**Task directions:**
Between the line containing "Wellness (510, 2021)" and the line containing "Текарт (338, 1001)" lies a run of lines; give that run again exactly, with both of those lines, and nothing else from the entries below.
Content starts
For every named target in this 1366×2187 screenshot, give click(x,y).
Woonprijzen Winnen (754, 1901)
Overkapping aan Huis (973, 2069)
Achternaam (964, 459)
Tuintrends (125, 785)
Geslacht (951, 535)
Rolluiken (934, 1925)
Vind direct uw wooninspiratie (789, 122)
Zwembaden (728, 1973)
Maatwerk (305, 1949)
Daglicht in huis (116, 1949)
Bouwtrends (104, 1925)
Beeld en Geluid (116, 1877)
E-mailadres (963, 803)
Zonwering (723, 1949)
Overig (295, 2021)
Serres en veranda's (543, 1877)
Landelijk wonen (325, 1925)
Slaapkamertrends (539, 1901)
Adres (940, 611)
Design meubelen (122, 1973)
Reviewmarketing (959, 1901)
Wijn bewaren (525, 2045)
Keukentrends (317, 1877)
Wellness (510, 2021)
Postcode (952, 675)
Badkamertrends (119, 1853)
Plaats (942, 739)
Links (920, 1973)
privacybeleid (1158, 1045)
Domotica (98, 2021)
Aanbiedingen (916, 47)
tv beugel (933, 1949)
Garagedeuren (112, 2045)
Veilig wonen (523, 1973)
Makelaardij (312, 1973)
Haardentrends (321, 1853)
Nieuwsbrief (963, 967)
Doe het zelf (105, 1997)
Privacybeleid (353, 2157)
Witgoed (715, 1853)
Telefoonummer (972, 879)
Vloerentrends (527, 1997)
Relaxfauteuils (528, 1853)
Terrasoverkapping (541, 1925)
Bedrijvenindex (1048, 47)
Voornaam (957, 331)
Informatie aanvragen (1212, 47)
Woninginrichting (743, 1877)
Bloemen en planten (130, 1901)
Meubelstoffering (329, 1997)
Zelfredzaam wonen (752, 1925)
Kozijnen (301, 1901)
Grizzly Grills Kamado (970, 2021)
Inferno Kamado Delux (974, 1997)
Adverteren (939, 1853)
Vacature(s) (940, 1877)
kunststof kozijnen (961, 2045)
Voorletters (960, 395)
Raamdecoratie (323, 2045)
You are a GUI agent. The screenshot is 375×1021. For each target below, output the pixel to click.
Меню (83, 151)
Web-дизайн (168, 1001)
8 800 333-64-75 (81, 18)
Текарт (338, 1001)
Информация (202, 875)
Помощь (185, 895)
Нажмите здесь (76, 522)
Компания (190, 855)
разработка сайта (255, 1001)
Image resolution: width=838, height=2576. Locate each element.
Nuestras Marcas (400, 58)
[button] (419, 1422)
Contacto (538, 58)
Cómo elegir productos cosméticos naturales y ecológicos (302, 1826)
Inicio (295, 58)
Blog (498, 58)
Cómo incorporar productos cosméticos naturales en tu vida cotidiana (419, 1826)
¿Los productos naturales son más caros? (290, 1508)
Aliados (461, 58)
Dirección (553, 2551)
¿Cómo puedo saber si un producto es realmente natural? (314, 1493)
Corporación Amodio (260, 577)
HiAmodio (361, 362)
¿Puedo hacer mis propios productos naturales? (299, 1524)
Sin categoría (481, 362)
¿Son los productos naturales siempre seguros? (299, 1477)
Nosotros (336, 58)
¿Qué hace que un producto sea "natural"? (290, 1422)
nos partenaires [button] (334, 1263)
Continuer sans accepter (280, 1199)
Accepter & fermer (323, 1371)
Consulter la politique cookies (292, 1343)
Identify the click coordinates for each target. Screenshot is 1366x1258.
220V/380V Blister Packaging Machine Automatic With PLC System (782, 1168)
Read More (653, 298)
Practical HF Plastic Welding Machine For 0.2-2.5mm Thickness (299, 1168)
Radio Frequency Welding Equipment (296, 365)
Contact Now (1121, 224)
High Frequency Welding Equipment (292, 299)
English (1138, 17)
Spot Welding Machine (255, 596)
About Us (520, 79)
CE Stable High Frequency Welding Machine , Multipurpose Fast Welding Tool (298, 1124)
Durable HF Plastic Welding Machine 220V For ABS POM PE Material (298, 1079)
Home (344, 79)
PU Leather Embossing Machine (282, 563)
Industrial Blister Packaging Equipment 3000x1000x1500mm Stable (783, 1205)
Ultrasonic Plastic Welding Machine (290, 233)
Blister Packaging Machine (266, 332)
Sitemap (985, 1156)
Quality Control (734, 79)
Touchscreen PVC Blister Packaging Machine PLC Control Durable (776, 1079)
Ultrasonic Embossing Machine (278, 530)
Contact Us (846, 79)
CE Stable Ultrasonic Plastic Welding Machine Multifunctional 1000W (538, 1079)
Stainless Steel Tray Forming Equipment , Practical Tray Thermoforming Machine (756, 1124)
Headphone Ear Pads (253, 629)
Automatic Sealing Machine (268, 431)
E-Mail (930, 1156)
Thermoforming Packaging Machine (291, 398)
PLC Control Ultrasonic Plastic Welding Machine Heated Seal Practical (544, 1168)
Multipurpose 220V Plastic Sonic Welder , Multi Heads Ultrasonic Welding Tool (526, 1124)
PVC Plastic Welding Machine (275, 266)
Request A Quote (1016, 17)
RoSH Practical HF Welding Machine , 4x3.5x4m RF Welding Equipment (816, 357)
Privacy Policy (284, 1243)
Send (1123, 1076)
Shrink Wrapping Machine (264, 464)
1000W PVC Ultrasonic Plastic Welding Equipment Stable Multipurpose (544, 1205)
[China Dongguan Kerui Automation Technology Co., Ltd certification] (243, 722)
Content ends
**Solution to this exercise:**
Wellness (510, 2021)
Postcode (952, 675)
Badkamertrends (119, 1853)
Plaats (942, 739)
Links (920, 1973)
privacybeleid (1158, 1045)
Domotica (98, 2021)
Aanbiedingen (916, 47)
tv beugel (933, 1949)
Garagedeuren (112, 2045)
Veilig wonen (523, 1973)
Makelaardij (312, 1973)
Haardentrends (321, 1853)
Nieuwsbrief (963, 967)
Doe het zelf (105, 1997)
Privacybeleid (353, 2157)
Witgoed (715, 1853)
Telefoonummer (972, 879)
Vloerentrends (527, 1997)
Relaxfauteuils (528, 1853)
Terrasoverkapping (541, 1925)
Bedrijvenindex (1048, 47)
Voornaam (957, 331)
Informatie aanvragen (1212, 47)
Woninginrichting (743, 1877)
Bloemen en planten (130, 1901)
Meubelstoffering (329, 1997)
Zelfredzaam wonen (752, 1925)
Kozijnen (301, 1901)
Grizzly Grills Kamado (970, 2021)
Inferno Kamado Delux (974, 1997)
Adverteren (939, 1853)
Vacature(s) (940, 1877)
kunststof kozijnen (961, 2045)
Voorletters (960, 395)
Raamdecoratie (323, 2045)
You are a GUI agent. The screenshot is 375×1021. For each target below, output the pixel to click.
Меню (83, 151)
Web-дизайн (168, 1001)
8 800 333-64-75 (81, 18)
Текарт (338, 1001)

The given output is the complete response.